- Almost half of the nation's employers offer workplace health or wellness programs, according to researchers at the University of North Carolina at Chapel Hill's Gillings School of Global Public Health, the Centers for Disease Control and Prevention, and RTI International.
- In Results of the Workplace Health in America Survey, researchers found about 12% of workplaces offer comprehensive health promotion programs, which include supportive social and physical environments as well as health screenings with follow-up and education. Among employers with 50 or more workers, about 17% offer comprehensive health promotion programs, researchers said.
- Three factors were independent predictors of having a comprehensive health promotion program: at least one person was assigned responsibility for the program, a budget was allocated for the program and the employer had several years of experience with health promotion programming, the researchers said.
An employer's wellness program can be a powerful draw for candidates. A majority of U.S. workers said health and wellness programs are a consideration when they decide to work for a company in a recent OfficeTeam survey. Candidates have also indicated that they would leave their current job for another with better overall benefits. But a recent 18-month study of comprehensive wellness programs offered by BJ's Wholesale Club indicates that there might not be much concrete ROI from wellness programs for employers. BJ's workplaces in which the programs were offered reported better health behaviors, such as regular exercise and active weight management, but no improvement in clinical measures of health, healthcare spending, healthcare utilization or absenteeism.

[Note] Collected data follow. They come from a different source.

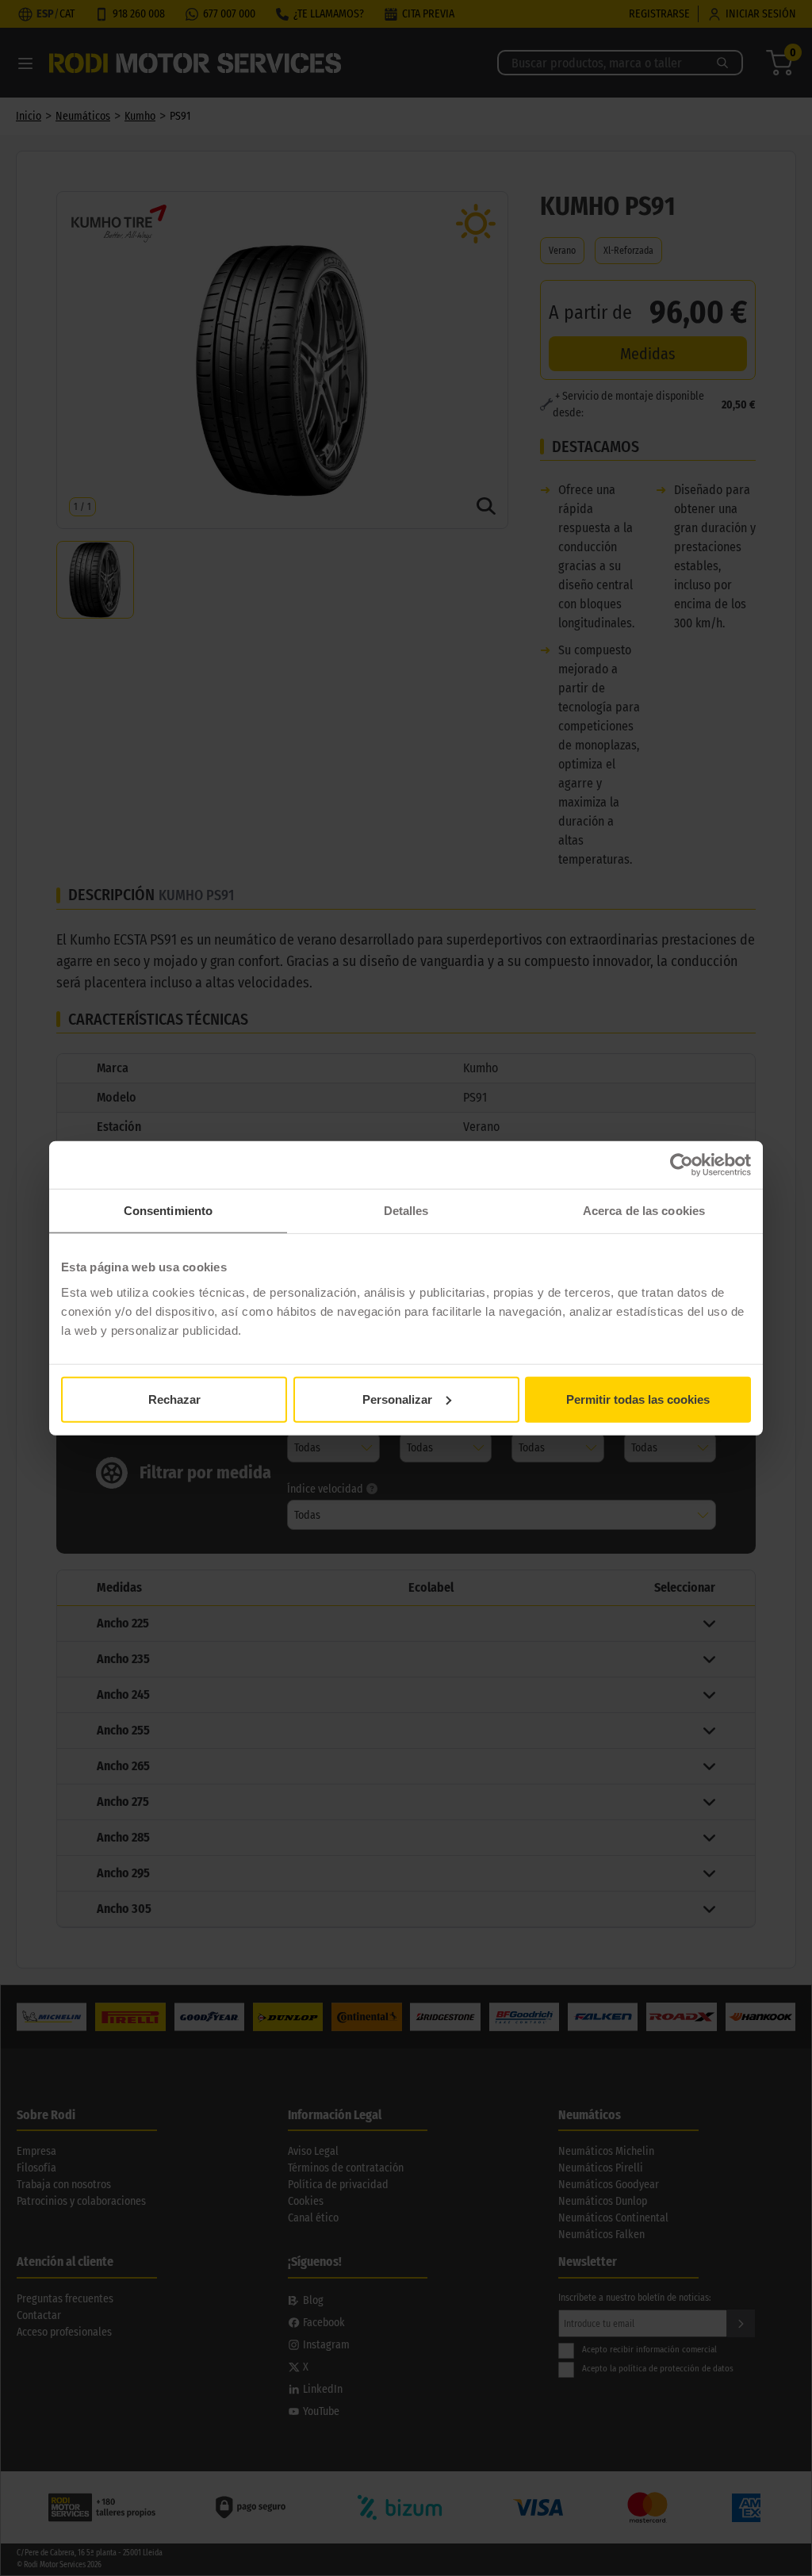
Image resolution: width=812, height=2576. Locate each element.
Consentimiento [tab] (168, 1210)
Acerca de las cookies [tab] (644, 1210)
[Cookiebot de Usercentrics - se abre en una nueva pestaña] (681, 1165)
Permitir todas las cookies (638, 1398)
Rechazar (174, 1398)
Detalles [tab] (406, 1210)
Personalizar (397, 1398)
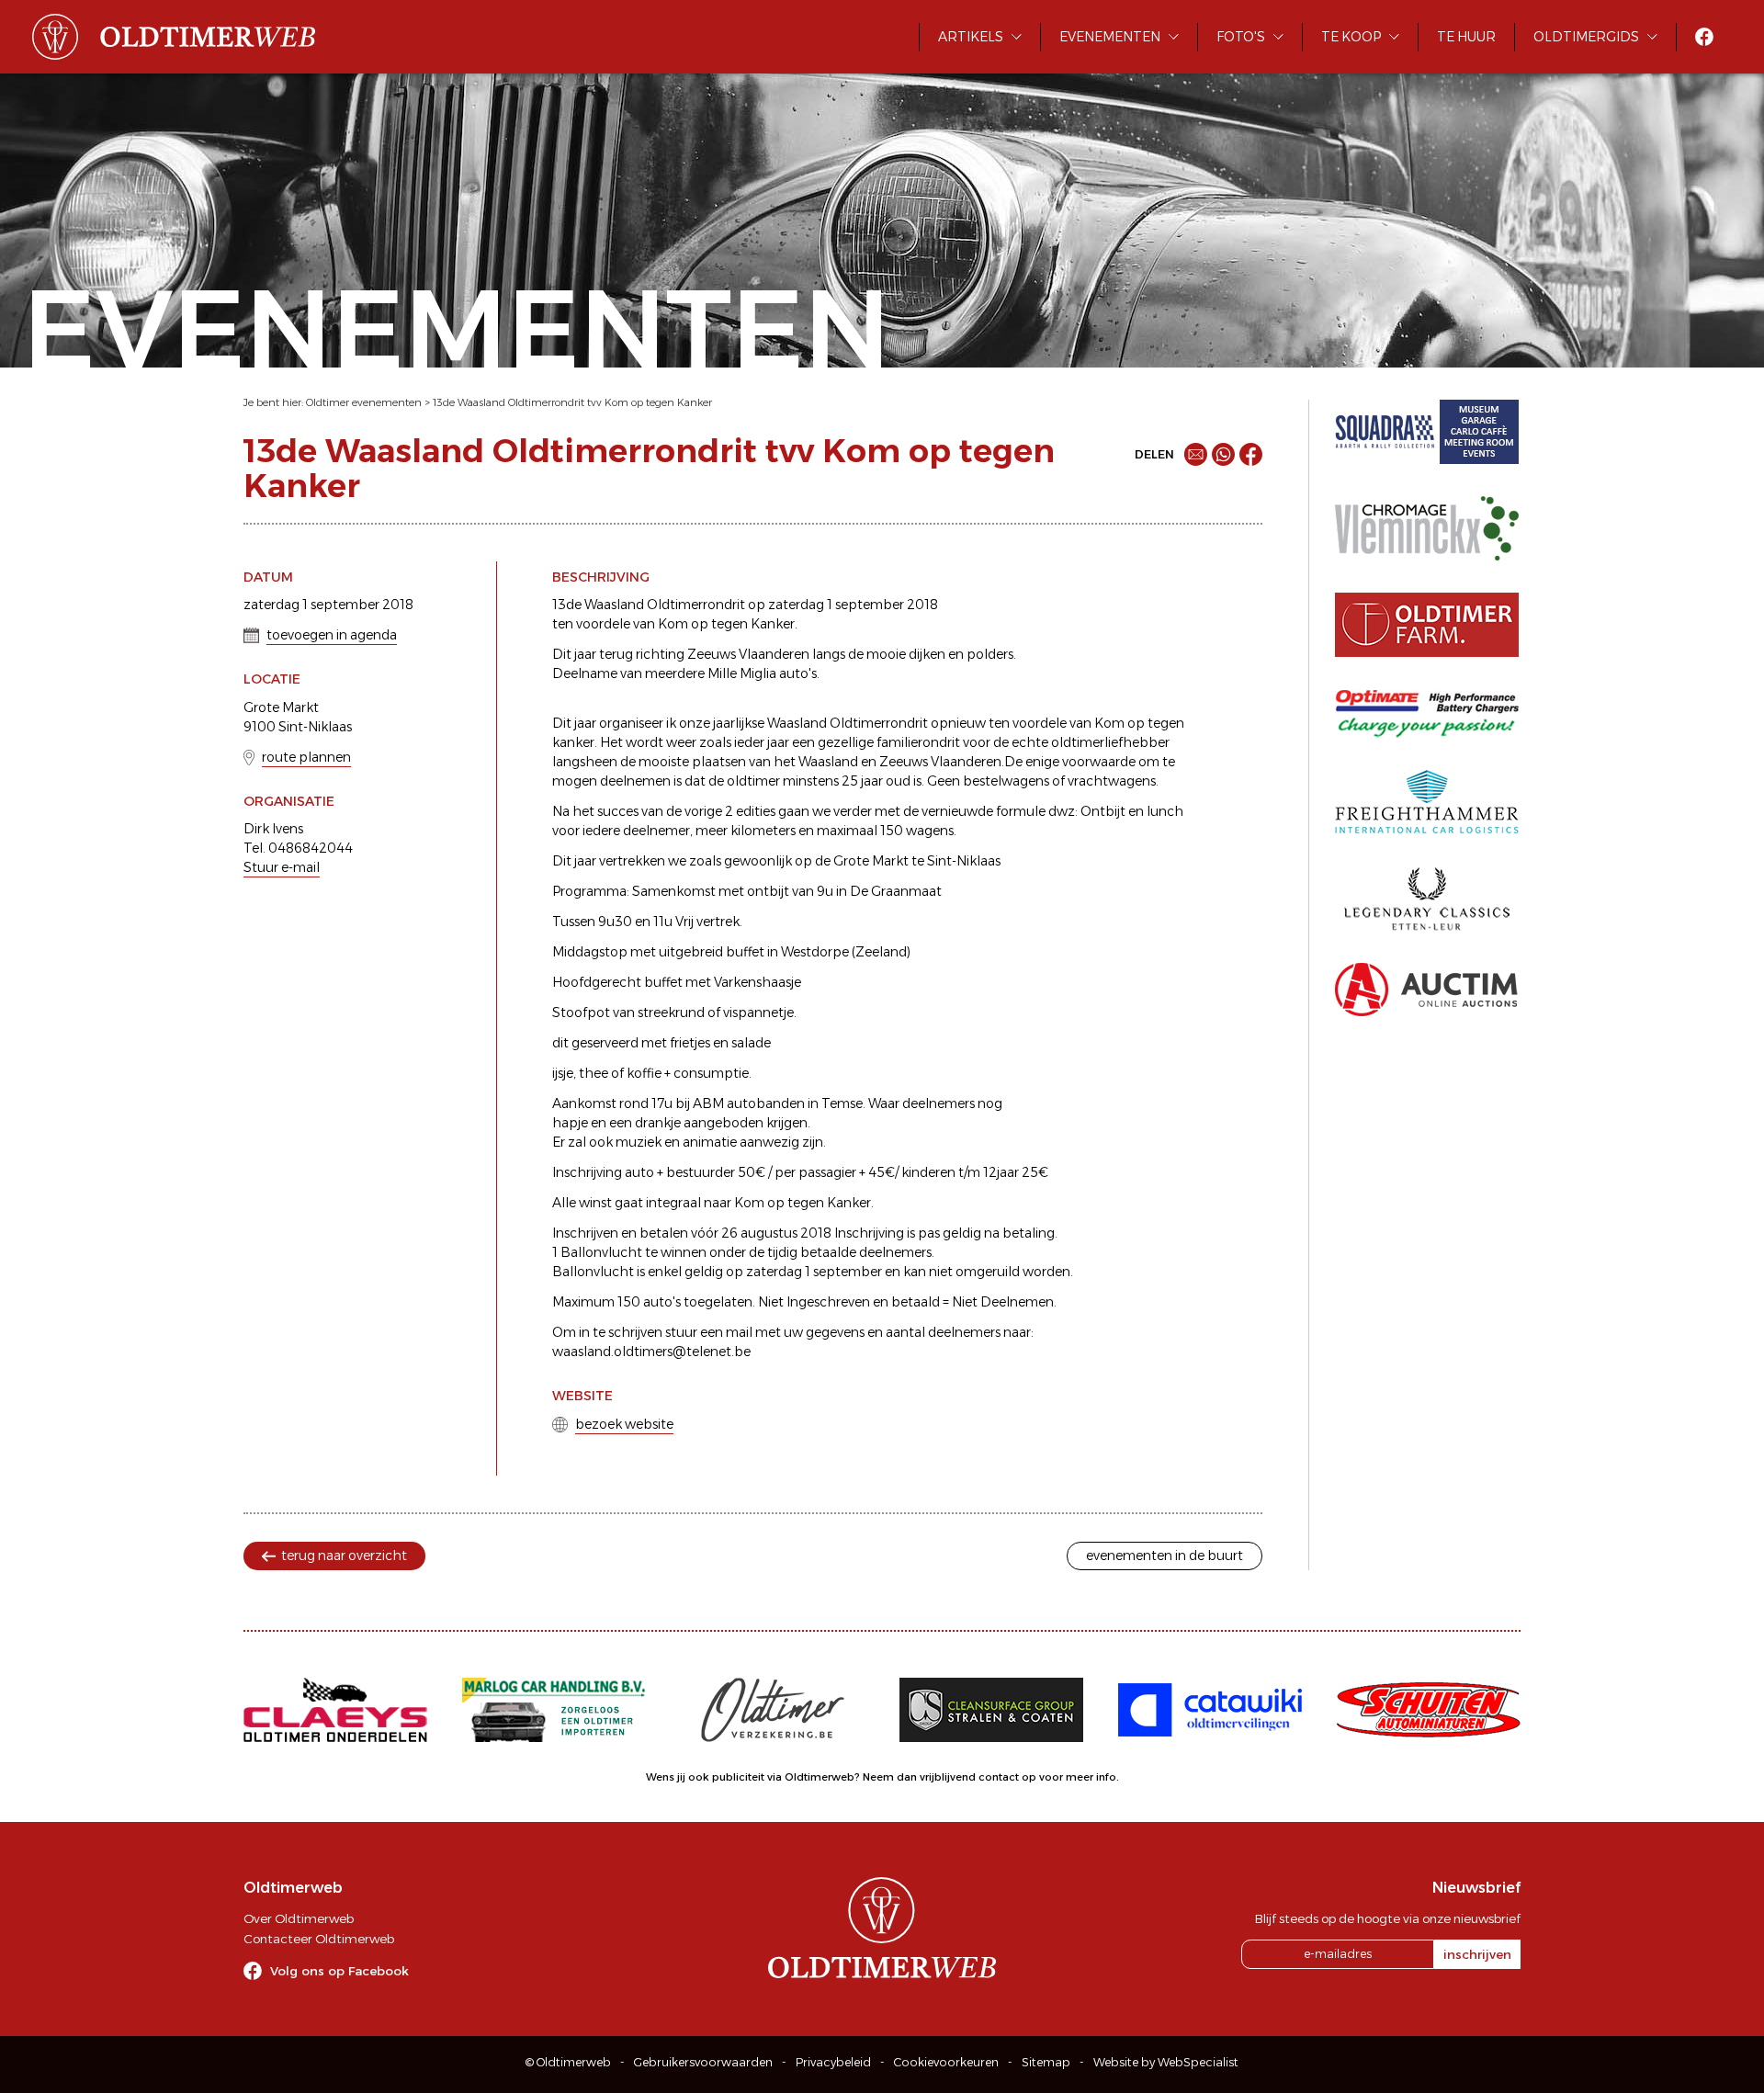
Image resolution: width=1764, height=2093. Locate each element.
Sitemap (1046, 2062)
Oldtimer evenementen (364, 402)
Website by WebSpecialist (1165, 2062)
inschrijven (1477, 1954)
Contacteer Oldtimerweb (318, 1938)
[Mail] (1195, 454)
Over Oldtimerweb (298, 1918)
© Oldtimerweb (568, 2062)
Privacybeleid (833, 2062)
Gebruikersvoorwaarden (703, 2062)
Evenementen (1109, 36)
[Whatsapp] (1223, 454)
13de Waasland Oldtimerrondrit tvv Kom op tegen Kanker (572, 402)
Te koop (1351, 36)
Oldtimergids (1586, 36)
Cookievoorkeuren (946, 2062)
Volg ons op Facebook (339, 1970)
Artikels (970, 36)
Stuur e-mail (281, 867)
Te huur (1466, 36)
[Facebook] (1250, 454)
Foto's (1240, 36)
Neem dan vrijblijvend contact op (949, 1777)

Some data suggests that personalization and total well-being support might be the best way to design and implement the programs. Personalized wellness programs, combined with a variety of non-cash incentives like paid time off, would motivate 80% of employees to be more engaged, according to a Welltok report. More than 60% of those surveyed said they want help from their employer across all facets of health, with financial health being their top priority. But Welltok also found that employers are missing this opportunity; 84% of employees in the survey said their company offers "one-size-fits-all" programs and 56% of employees said they have received irrelevant support.
Smaller employers may need "special focused attention," with respect to health programs since they tend to offer fewer such benefits compared to larger employers, professor Laura Linnan, one of the lead authors of the UNC study, said in a statement. Smaller employers might be able to address the problem, Linnan said, by integrating health programs into existing resources for company safety.